An antiderivative of x^-2 is -1 x^-1.

So an antiderivative of 1/4 (x^-2) is 1/4 (-x^-1) = 1 / 4 * (-1/x) = -1/(4x).

The general antiderivative is -1 / (4x) + c.

STUDENT QUESTION: I know I haven't got the right answer, but here are my steps

int 1/4 x^-2 dx

1/4 (x^-1 / -1) + C

-1/ 4x + C

INSTRUCTOR ANSWER: This appears correct to me, except that you didn't group your denominator (e.g. 1 / (4x) instead of 1 / 4x, which really means 1 / 4 * x = x / 4), but it's pretty clear what you meant.

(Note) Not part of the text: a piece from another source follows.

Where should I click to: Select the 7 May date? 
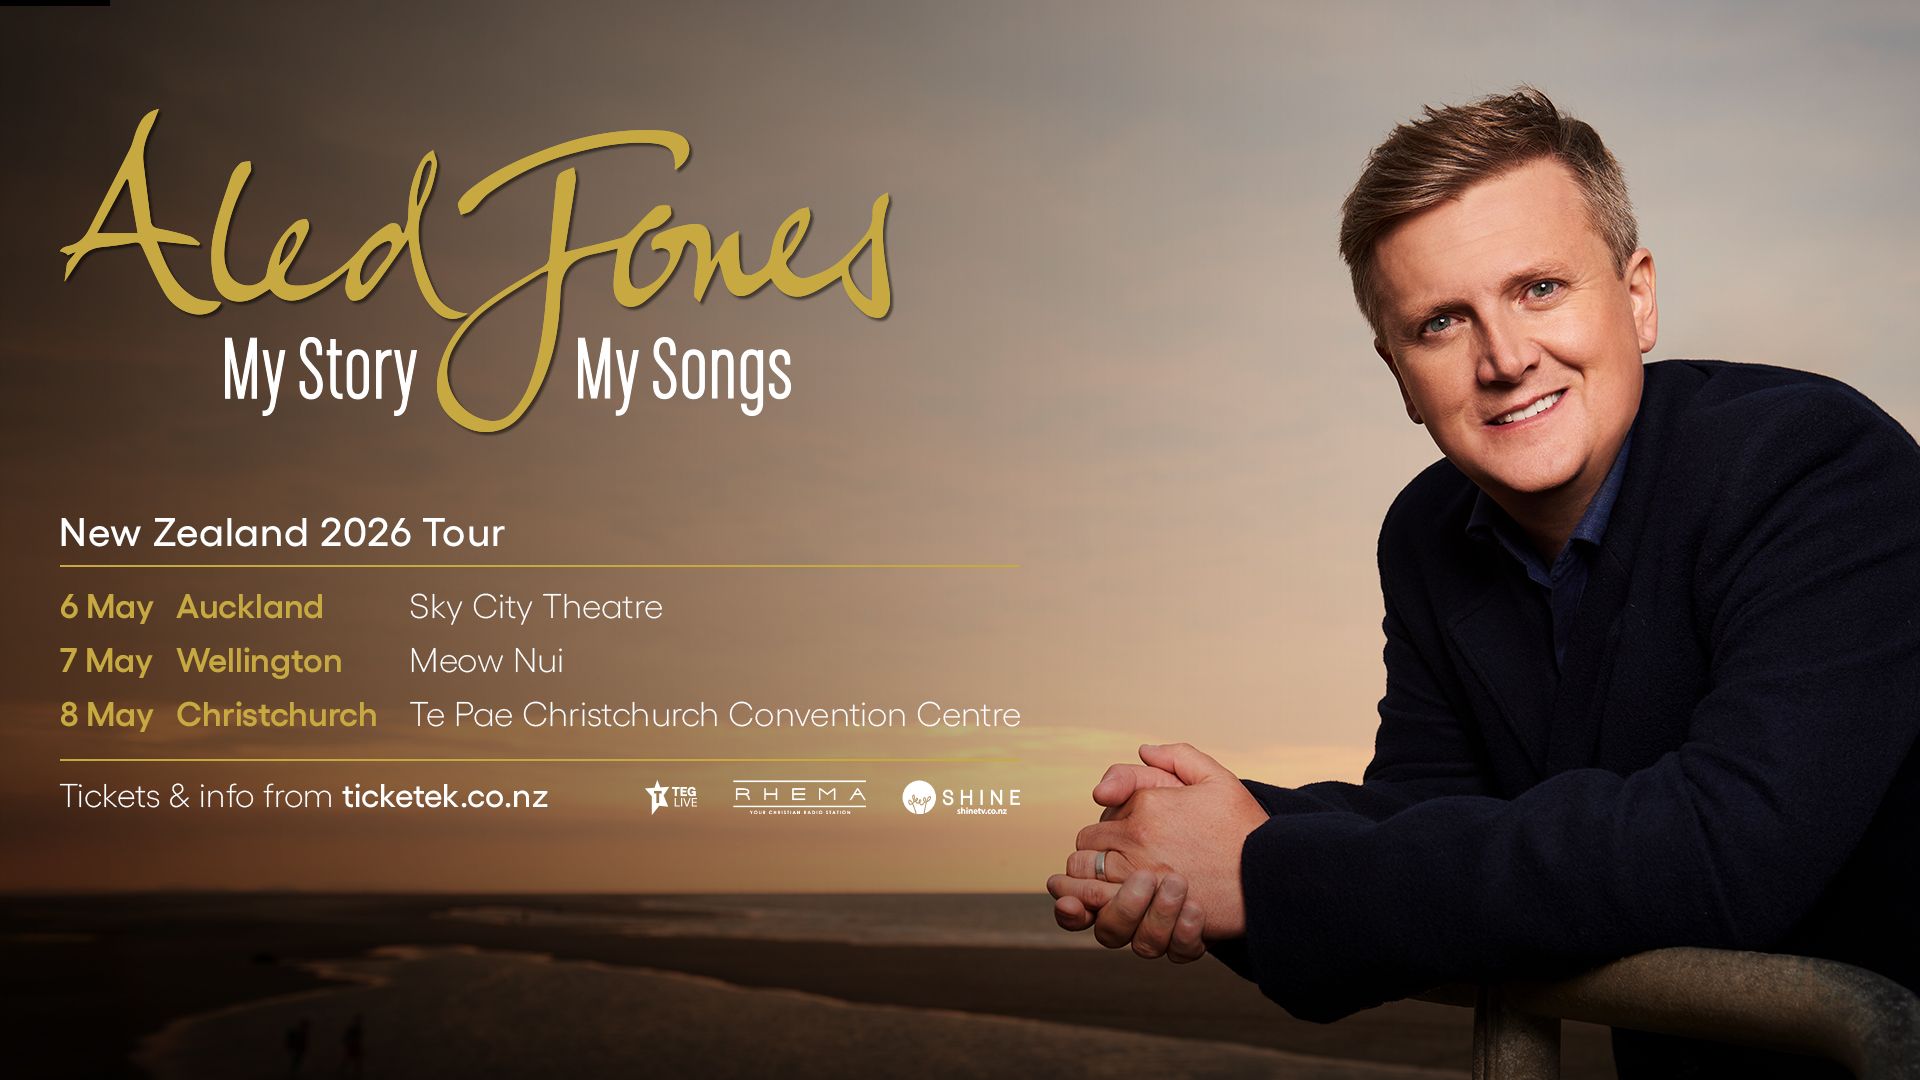click(x=106, y=661)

The correct expression should be written -1/ (4x) + C.

To verify you should always take the derivative of your result.

The derivative of -1/(4x) is -1/4 * derivative of 1/x. The derivative of 1/x = x^-1 is -1 x^-2, so the derivative of your expression is -1/4 * -1 x^-2, which is 1/4 x^-2 = 1 / (4x^2).

STUDENT ERROR:

The derivative

By rewriting the equation to (4x^2)^-1 I could then take the integral using the chain rule.

** it's not clear how you used the Chain Rule here. You can get this result by writing the function as 1/4 x^-2 and use the Power Function Rule (antiderivative of x^n is 1/(n+1) x^(n+1)), but this doesn't involve the Chain Rule, which says that the derivative of f(g(x)) is g'(x) * f'(g(x)).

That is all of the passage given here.